War auch eine Hochzeit gewesen! Um zehn Uhr früh getraut in der Kirche in Gegenwart des Herrn Schloßhauptmanns und des Rentmeisters, keine Seele sonst. Dann stehenden Fußes droben im Zimmer des Schloßhauptmanns ein Glas Champagner, ein belegtes Brötchen, und das junge Paar stieg in den Wagen, um nach der neuen Heimat zu fahren. Der Oberförster war nämlich zu Neujahr plötzlich nach Wolsrode, einem einsamen Jagdschloß inmitten ausgedehnter Waldungen, versetzt worden, nicht allzuweit von der Residenz. Und drunten in der Oberförsterei saß ein anderer, ein neugebackener, eben verheirateter Oberförster, der sich und sein junges Eheglück förmlich vergrub in dem großen Hause, und den die Breitenfelser ebensowenig zu Gesicht bekamen wie den Schloßhauptmann droben.

Im Doktorhause wohnte der neue Arzt. Er hatte es nicht zu bereuen, dort eingezogen zu sein, der Herr Doktor Lehmann. Nicht nur, daß es auf der ganzen Gotteswelt keine sauberere, freundlichere Wohnung gab mit so ausgezeichnetem Kaffee und stets frischer Butter, mit einer so mütterlich freundlichen Wirtin, die es verstand, die alte Kundschaft ihres verstorbenen Gatten dem jungen Nachfolger zuzuführen – nein, es war da auch noch ein besonderer Anziehungspunkt, ein schönes schlankes Mädchen, dessen große braune Augen mit einem fesselnden Ausdruck von Schwermut und Sehnsucht in die Welt schauten.

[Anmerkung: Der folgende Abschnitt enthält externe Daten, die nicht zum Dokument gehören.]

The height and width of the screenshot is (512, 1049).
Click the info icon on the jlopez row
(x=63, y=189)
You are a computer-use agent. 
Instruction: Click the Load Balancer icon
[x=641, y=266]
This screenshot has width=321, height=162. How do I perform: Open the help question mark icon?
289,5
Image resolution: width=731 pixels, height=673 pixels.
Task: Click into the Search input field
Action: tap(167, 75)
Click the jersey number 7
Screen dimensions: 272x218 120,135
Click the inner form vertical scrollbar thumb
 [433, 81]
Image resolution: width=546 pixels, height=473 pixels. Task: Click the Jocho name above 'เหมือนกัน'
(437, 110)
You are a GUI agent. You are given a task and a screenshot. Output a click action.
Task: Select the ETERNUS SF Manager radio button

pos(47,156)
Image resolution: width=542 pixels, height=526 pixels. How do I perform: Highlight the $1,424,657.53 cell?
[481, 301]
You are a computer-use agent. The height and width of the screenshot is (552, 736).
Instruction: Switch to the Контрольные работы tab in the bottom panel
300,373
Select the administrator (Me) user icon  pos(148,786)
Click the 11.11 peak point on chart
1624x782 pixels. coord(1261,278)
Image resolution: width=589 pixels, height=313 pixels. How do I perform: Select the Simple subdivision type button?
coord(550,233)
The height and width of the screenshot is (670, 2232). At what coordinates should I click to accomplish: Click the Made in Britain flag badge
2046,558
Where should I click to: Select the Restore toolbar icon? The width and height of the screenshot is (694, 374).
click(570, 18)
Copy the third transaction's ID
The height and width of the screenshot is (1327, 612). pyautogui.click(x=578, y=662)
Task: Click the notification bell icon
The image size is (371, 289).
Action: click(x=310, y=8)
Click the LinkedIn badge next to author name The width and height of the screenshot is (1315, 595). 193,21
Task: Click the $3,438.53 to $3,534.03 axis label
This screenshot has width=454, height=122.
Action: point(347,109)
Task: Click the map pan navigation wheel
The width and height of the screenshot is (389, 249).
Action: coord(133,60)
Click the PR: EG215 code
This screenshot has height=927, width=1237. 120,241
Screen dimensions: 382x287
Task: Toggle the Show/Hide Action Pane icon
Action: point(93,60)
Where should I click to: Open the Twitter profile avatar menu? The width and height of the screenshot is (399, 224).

Wenn der Herr Doktor von seiner Landpraxis heimkehrte, durch den lenzgrünen Schloßgarten fuhr und das kleine Haus vor sich sah, hinter dessen spiegelnden Scheiben der Mädchenkopf sichtbar wurde, dann wurde es ihm wieder zumute, als sei 218 er noch einmal siebzehn Jahre alt und laufe als schüchterner Primaner einher, und er hatte ebensolches Herzklopfen wie zur Zeit seiner ersten Liebe.

Und er, der ein bißchen sehr flott gewesen war, der sich großgetan hatte auf der Universität im Punkte der Weiberverachtung, er machte die lächerlichsten Manöver, um einen Blick Ännes zu erhaschen. Und da dies immer mißlang, so klammerte er sich mit seinen Wünschen an die Mutter und huldigte ihr in einer so ehrerbietigen Weise, daß es der Frau Medizinalrat als Inbegriff aller männlichen Tugend und Vollkommenheit erscheinen mußte, und daß sie jeden Abend, so ähnlich wie Karoline während der Weihnachtspredigt, betet: »Lieber Gott, laß es doch etwas werden!«

Änne war recht still geworden und recht blaß. Die Untätigkeit drückte sie zu Boden. Sie hatte in der Zeit der tiefen Trauer auch nicht singen dürfen. Nur ein einziges Mal widerstand sie nicht, und da war Frau Rat so fassungslos und erschüttert gewesen von der Pietätlosigkeit der Tochter, daß Änne den Deckel des Instruments nicht wieder geöffnet hatte.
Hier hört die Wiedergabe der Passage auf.